• **Exercise details**
Output the lines of the listing below exactly, starting at the line containing "You are a GUI" and stopping after the last line, with any pictures dropped.

*****

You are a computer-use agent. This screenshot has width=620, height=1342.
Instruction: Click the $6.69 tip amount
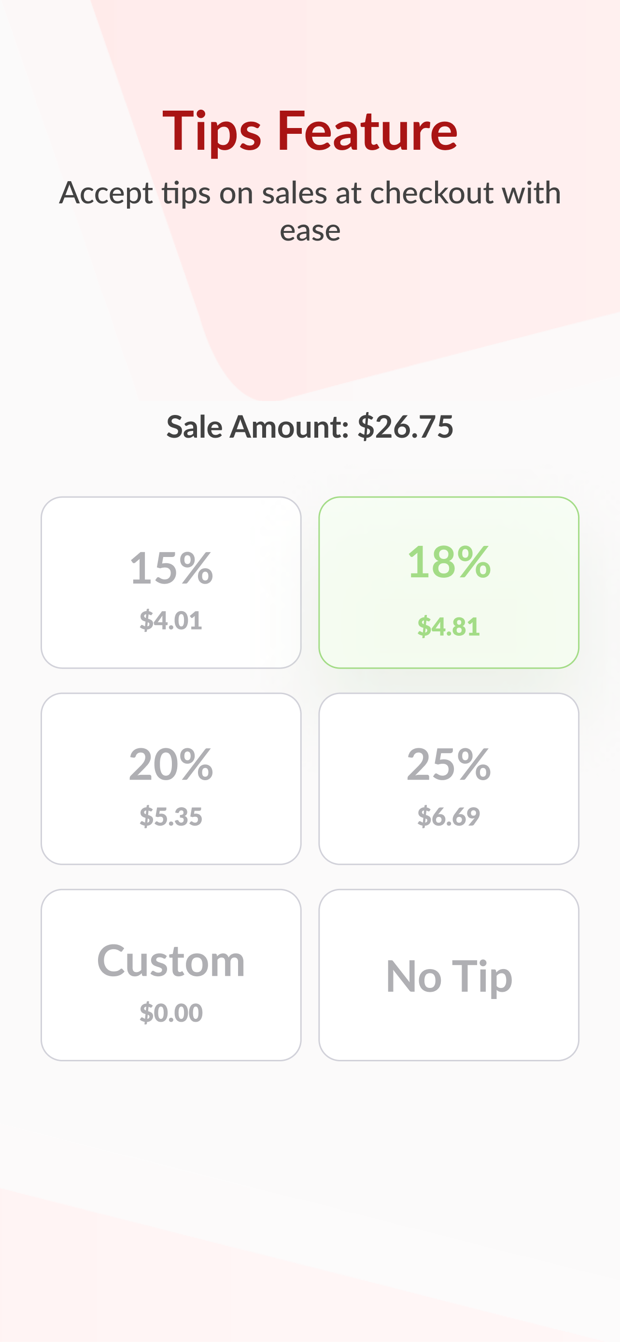point(449,816)
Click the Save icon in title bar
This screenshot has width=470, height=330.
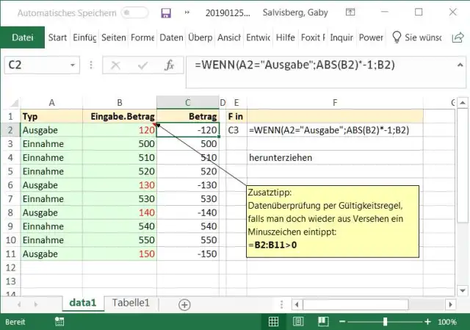pos(166,12)
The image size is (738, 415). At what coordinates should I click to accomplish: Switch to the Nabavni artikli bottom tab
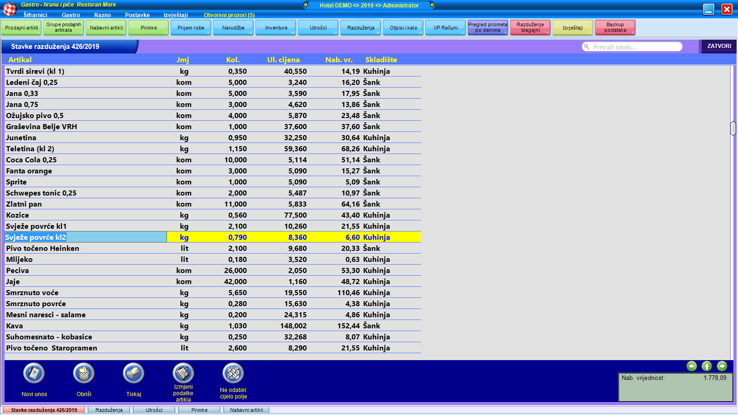click(246, 410)
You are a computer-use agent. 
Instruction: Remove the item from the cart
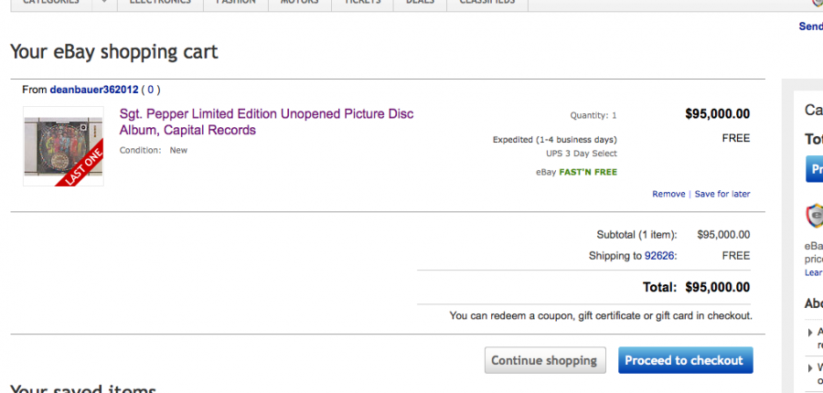pyautogui.click(x=668, y=194)
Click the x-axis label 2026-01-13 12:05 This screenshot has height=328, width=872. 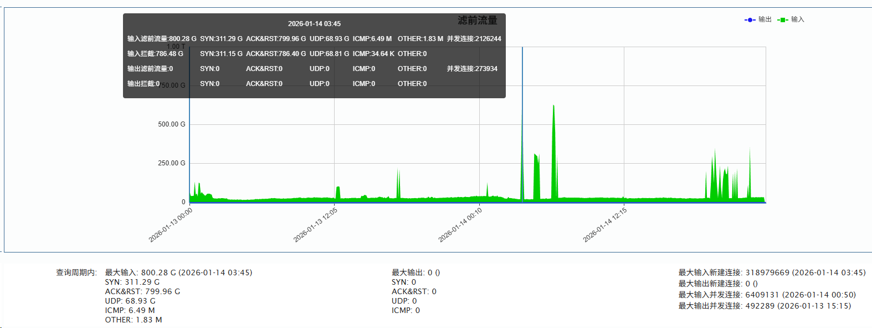pyautogui.click(x=315, y=225)
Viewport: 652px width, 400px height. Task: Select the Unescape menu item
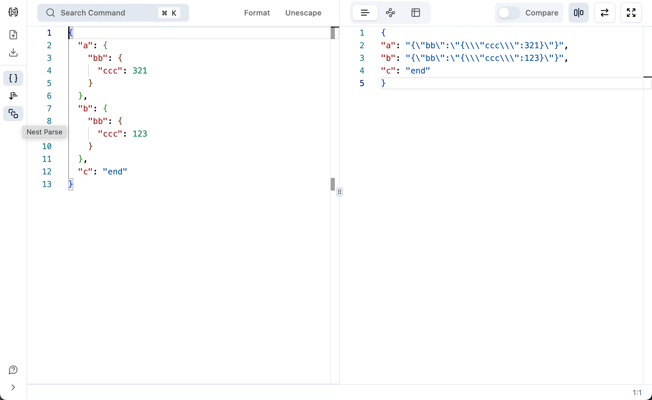[x=303, y=13]
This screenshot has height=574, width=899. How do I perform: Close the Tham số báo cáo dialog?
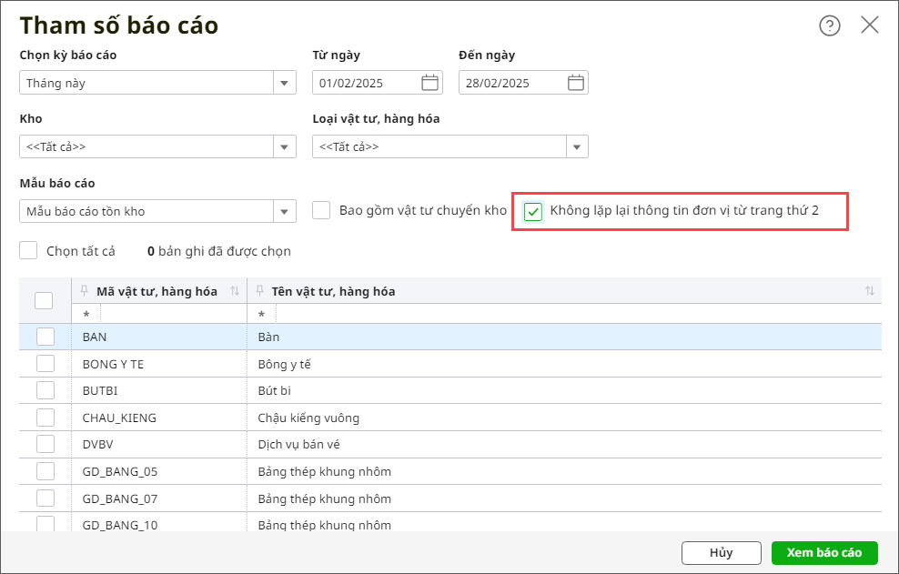coord(870,25)
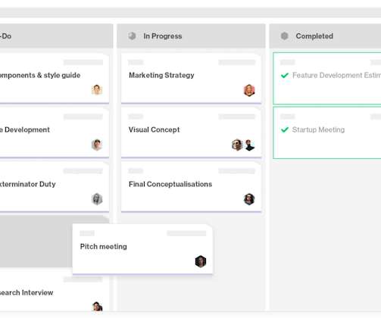381x318 pixels.
Task: Open the Marketing Strategy card title
Action: pyautogui.click(x=161, y=75)
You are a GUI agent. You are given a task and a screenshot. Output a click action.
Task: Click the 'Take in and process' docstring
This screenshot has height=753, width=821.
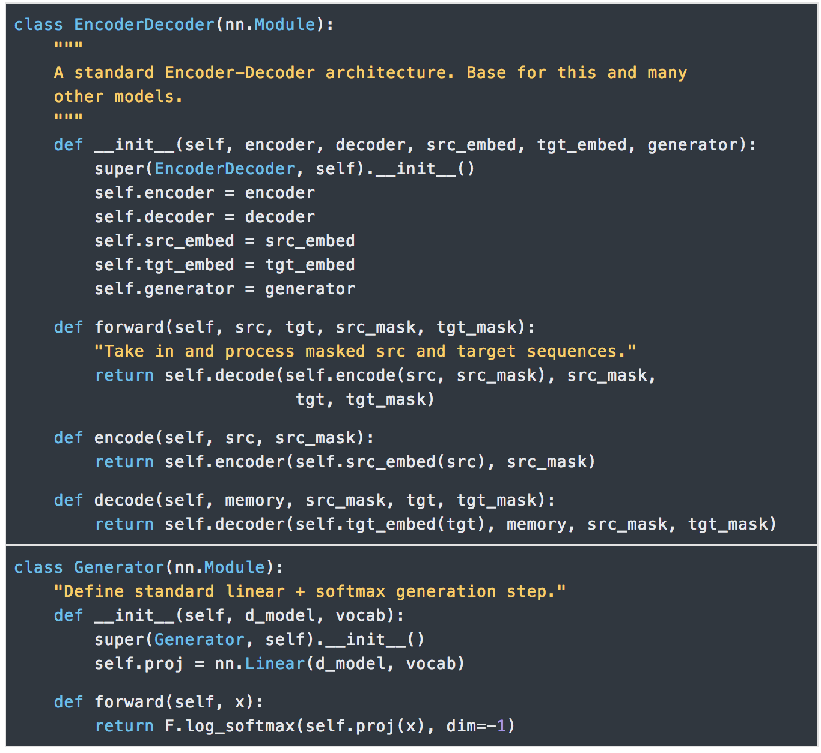pyautogui.click(x=365, y=351)
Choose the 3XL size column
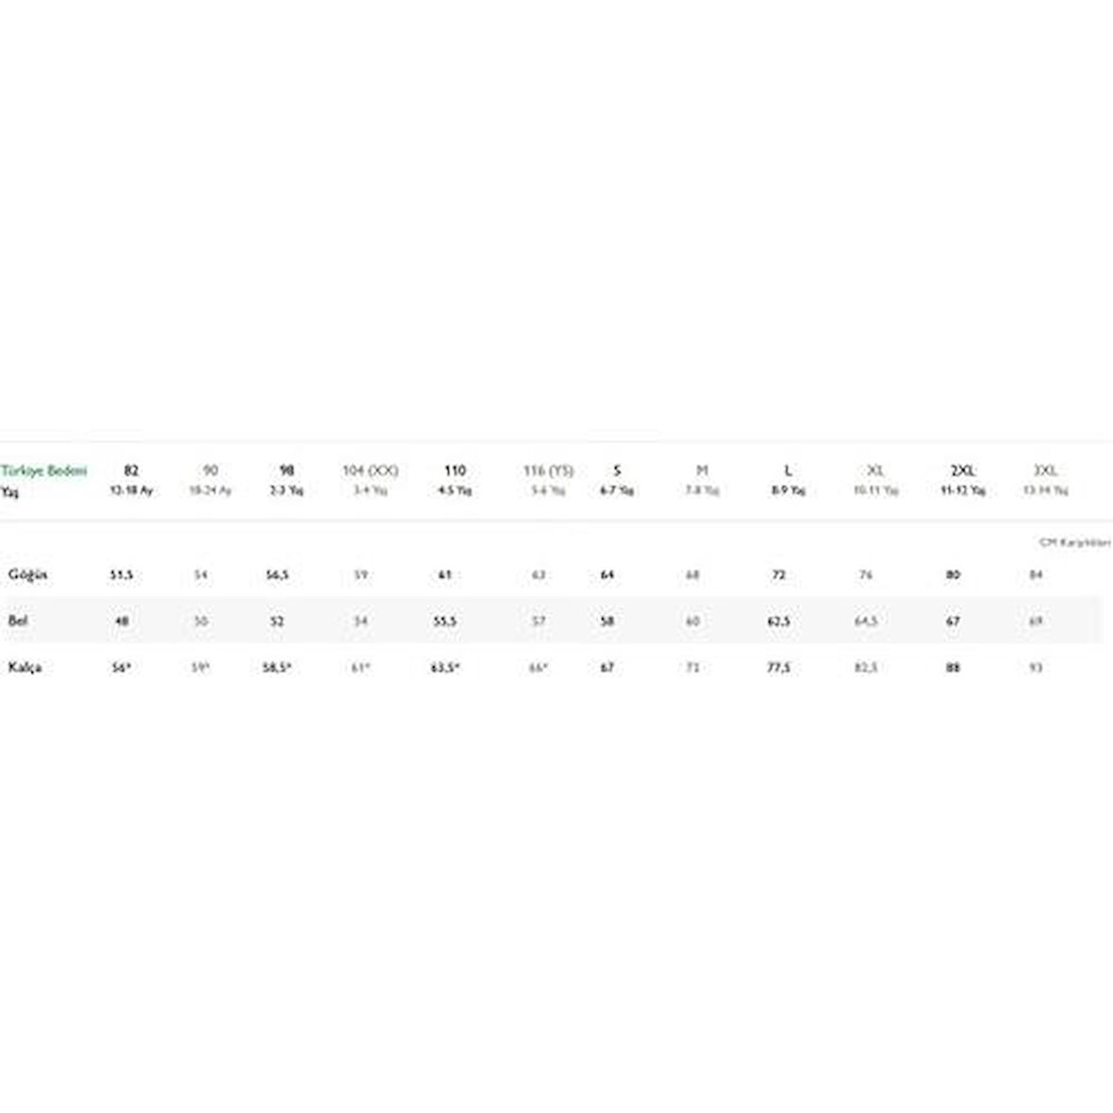This screenshot has width=1113, height=1113. [x=1045, y=471]
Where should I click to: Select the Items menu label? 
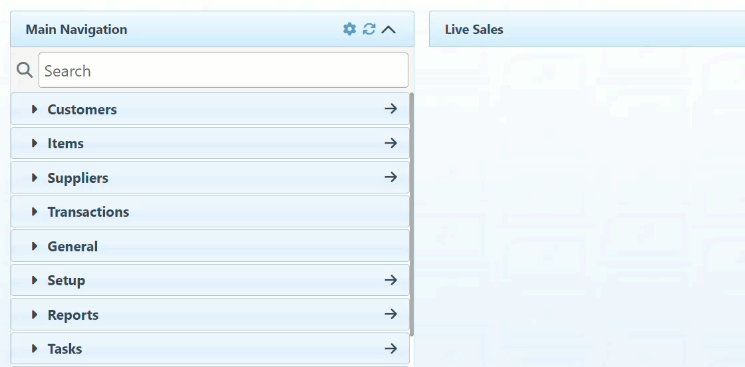click(x=65, y=144)
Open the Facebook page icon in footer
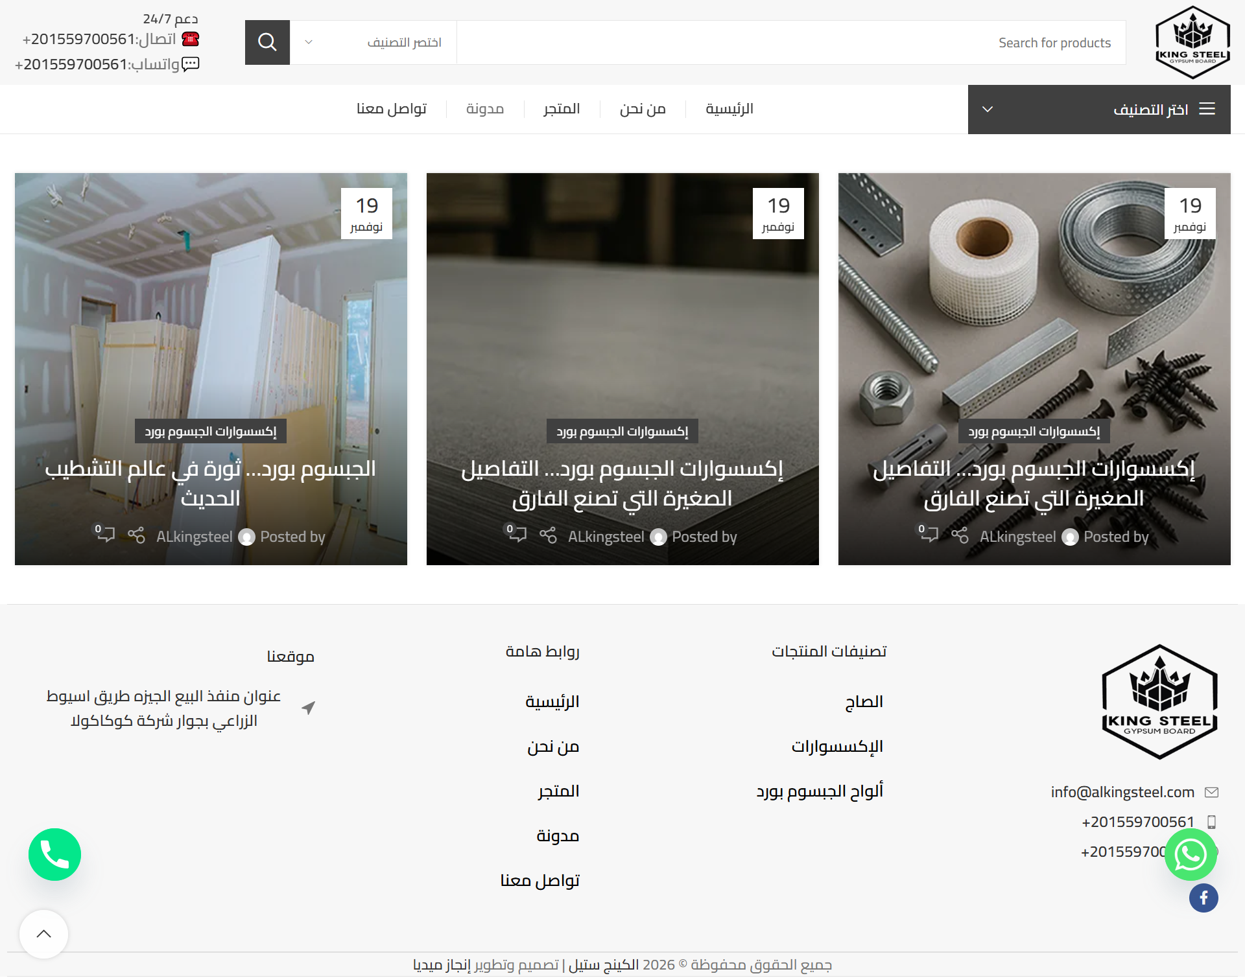1245x978 pixels. click(x=1204, y=898)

*****

• **Exercise response**
You are a GUI agent. You are given a task and a screenshot. Output a click action.
Task: Click the 'Take in and process' docstring
This screenshot has height=753, width=821.
pyautogui.click(x=365, y=351)
Choose the 3XL size column
This screenshot has width=1113, height=1113. [x=1045, y=471]
Where should I click to: Select the Items menu label? 
click(x=65, y=144)
Open the Facebook page icon in footer
1245x978 pixels. click(x=1204, y=898)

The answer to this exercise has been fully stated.